Learning About Tempo Workouts

This article talks about tempo workouts, what they are, when they’re needed and if they are always the best way?

Training comes in many forms and phases. You’ll hear about flexibility training, cross training, strength training, base training, etc. Another method that many are considering as part of their training for cycling as well as running is tempo training or tempo workouts. Athletes are often using tempo training as opposed to interval training.

What are indeed tempo workouts?

According to the dictionary, the term tempo run means, “a rate of performance at a steady pace”. This description is very accurate when used in reference to tempo workouts. Tempo workouts are when you run or pedal at a steady pace using about 70-80% of your maximum aerobic capacity.

Tempo workouts help you in training by helping your body get used to go going at a steady pace for a certain amount of time, a quality that can help you during competition. They are also great for conditioning the mind to believe and accept that you will be going as a specified speed for a specified distance in a race or competition.

Sample of Tempo Workout

An example of a tempo workout may help you to better understand them and how they can be beneficial to your training program. The use of a heart rate monitor is part of the tempo workouts. Knowing what your normal maximum heart rate is will be helpful because you can perform your tempo work at an intensity that’s 75-85% of your maximum heart rate. Tempo workouts should not be put in as part of your base training, but rather after you’ve been training for 6 to 8 weeks. The tempo rides should also be done is as low as possible of a gear. The best tempo workouts are those done outdoors.

For a novice cyclist, a good tempo workout would consist of a 10 to 20 minute warm up followed by 3 tempo workout sessions 10 minutes long. After each 10-minute session, pedal at an easy pace for 3 minutes. Follow the last one up with 10 to 20 minutes of cooling down. Regardless of what kind of training program or session you’re in, don’t forget to always warm up before starting and cool down when you’re finished.

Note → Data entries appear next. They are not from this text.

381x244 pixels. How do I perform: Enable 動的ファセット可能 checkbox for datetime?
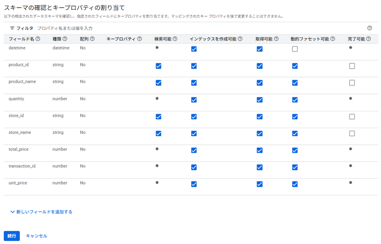(295, 49)
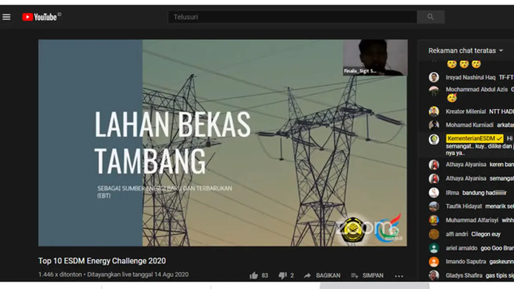
Task: Click KementerianESDM's channel avatar
Action: pyautogui.click(x=434, y=139)
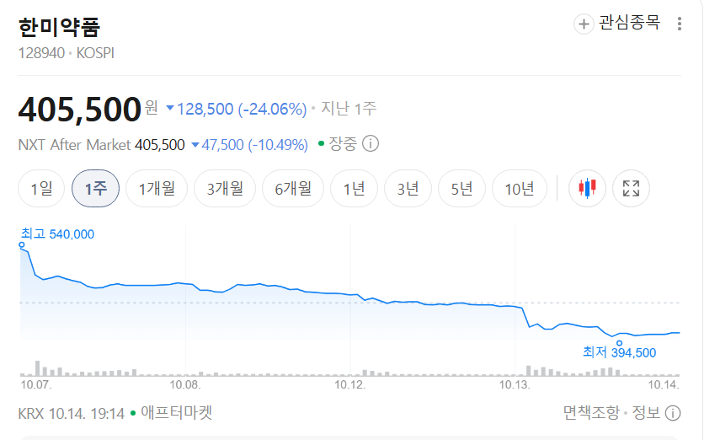Click the info icon beside 정보
The image size is (704, 440).
pyautogui.click(x=673, y=412)

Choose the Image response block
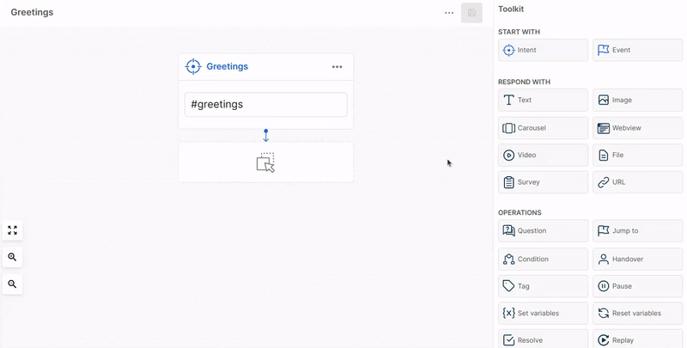pos(637,100)
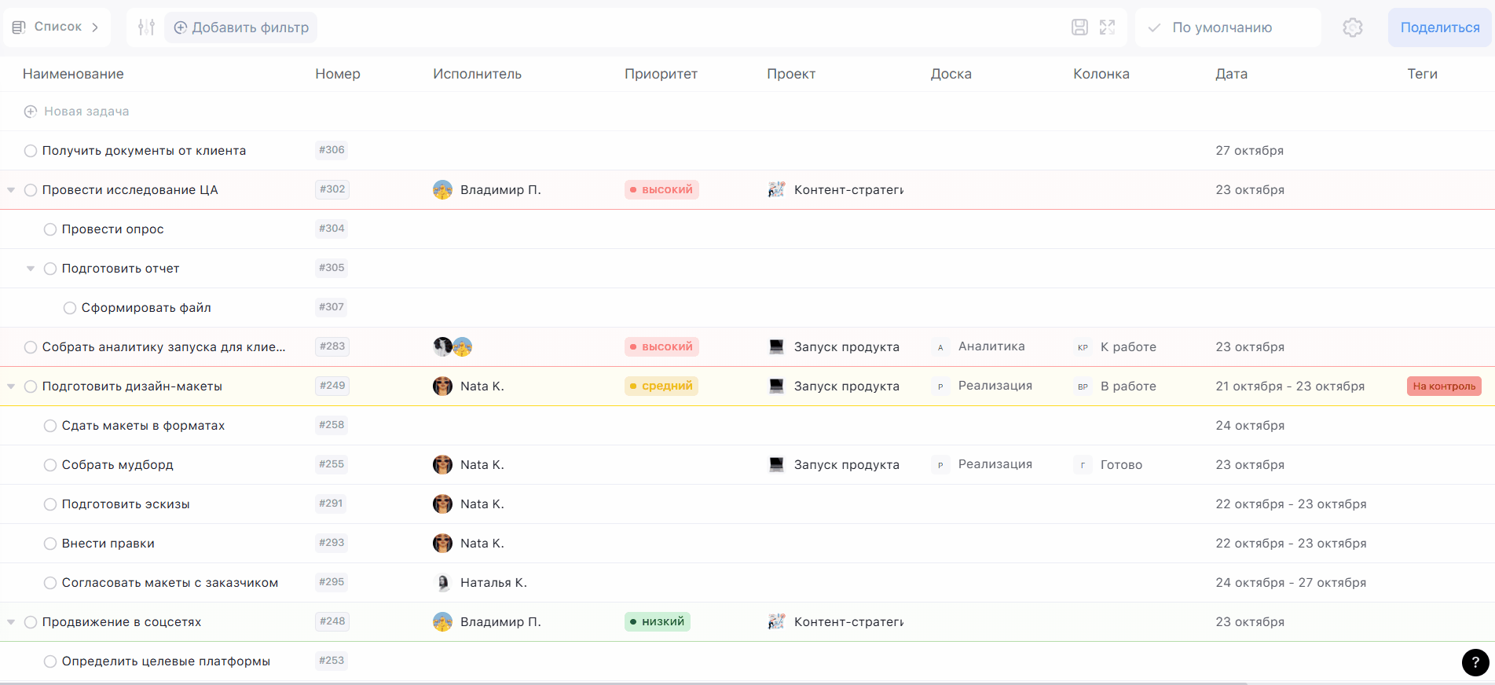
Task: Check off the 'Собрать мудборд' task
Action: tap(50, 465)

Tempo workouts can easily be integrated into your training plan. You’ll find that the pace at which tempo workouts have your pedaling will be far more beneficial than if you went at an easy pace all the time. One reason for this is that they come very close to using the paces you’ll be using during competitions. Another reason is that when you mix up the speeds and paces when you race, you’re at a lesser chance of becoming injured than if you raced all at one speed.